RegionWiadomość dnia

Plastusiowy Pamiętnik idzie na wojnę z Batmanem i Angry Birds! [WIDEO]

“Ulep Plastusia, ulep Plastusia…” – śpiewają ze sceny Teatru Nowego aktorzy. Na widowni maluchy. Ulepić na nowo udało się w zabrzańskim teatrze. Chociaż o Plastusiu ci najmłodsi wiedzą naprawdę niewiele. -Wcześniej nie znałam Plastusia, ale jak się o nim dowiedziałam, bo kiedyś moja mama jak była mała to wtedy też była taka bajka – mówi Nadia z przedszkola nr 24 w Zabrzu. Była i jest, a już na pewno od lat w spisie szkolnych lektur. Na deskach teatru książkę Marii Kownackiej, z myślą o najmłodszych pokoleniach, trzeba było pokazać w odświeżonej nieco formie. Ale treść Plastusiowego Pamiętnika zachowana została w 100 %.  -Tutaj mamy naprawdę przekaz, przygodę, treść, pointe, a wreszcie pewne wzorce. Ja nie mówię, że to jest dydaktyczna pozycja. Nie, to jest pozycja, która pozwala dziecku znaleźć się w takim świecie, który niekoniecznie pędzi, który niekoniecznie wymaga stałej adrenaliny – mówi Zbigniew Stryj, reżyser Plastusiowego Pamiętnika.

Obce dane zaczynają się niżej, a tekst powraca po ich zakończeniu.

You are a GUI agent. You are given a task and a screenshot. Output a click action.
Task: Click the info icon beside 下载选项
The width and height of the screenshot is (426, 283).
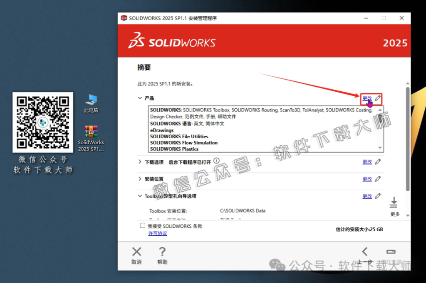tap(216, 161)
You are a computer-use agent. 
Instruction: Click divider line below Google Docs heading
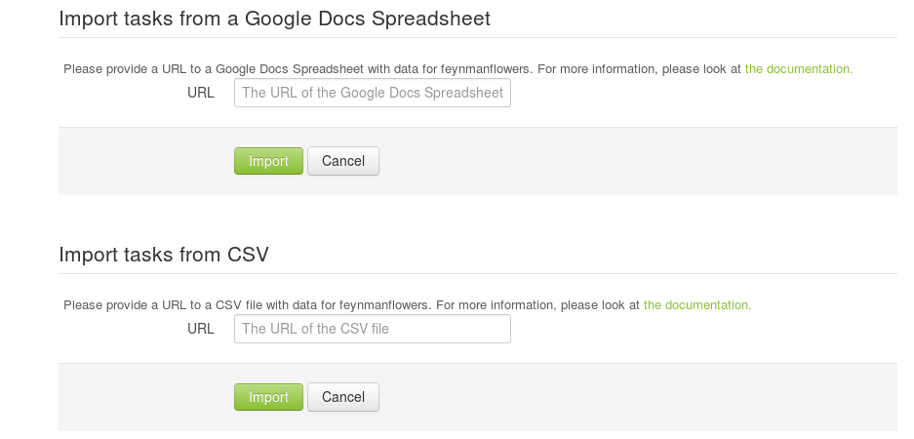coord(478,38)
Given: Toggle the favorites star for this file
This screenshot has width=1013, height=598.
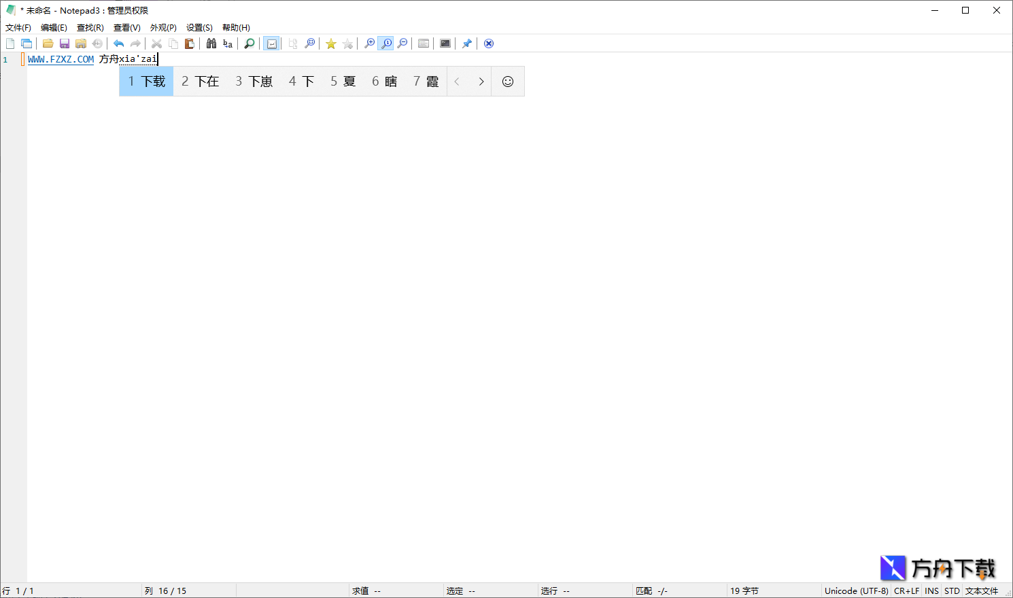Looking at the screenshot, I should pos(330,43).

I jak zapewnia reżyser przedstawienia, który na przygodach Plastusia się wychował, ten spektakl śmiało może konkurować z telewizyjnymi kreskówkami. Nawet gdy granice dobra i zła są tu jasno wytyczone, to jednak w tych bajkach- dominuje przemoc. -Akcja wartka, dynamika, zabawa tyle tylko, że rzeczywiście treści, które jeżeli nie są wytłumaczone przez dorosłego powodują pomieszanie czegoś co rzeczywiście w realnym świecie może mieć miejsce – wyjaśnia Bożena Cierpioł, pedagog, Ośrodek Wsparcia Rodziny w Chorzowie. Negatywne reakcje, które udzielają się najmłodszym odbiorcom, często też powodują zobojętnienie na agresywne zachowania i przemoc. Pozytywnych wzorców w tym bajkowym świecie jednak nie brakuje. Japoński serial animowany Kapitan Tsubasa 20 lat temu cieszył się dużą popularnością, również w Polsce oglądali go niemal wszyscy najmłodsi fani piłki nożnej. A nawet ci, którzy w nią grają. –Zawsze grał fair, zawsze ciężko trenował i dochodził do swoich celów – mówi o głównym bohaterze japońskiej kreskówki Szymon Kapias, piłkarz Rozwoju Katowice.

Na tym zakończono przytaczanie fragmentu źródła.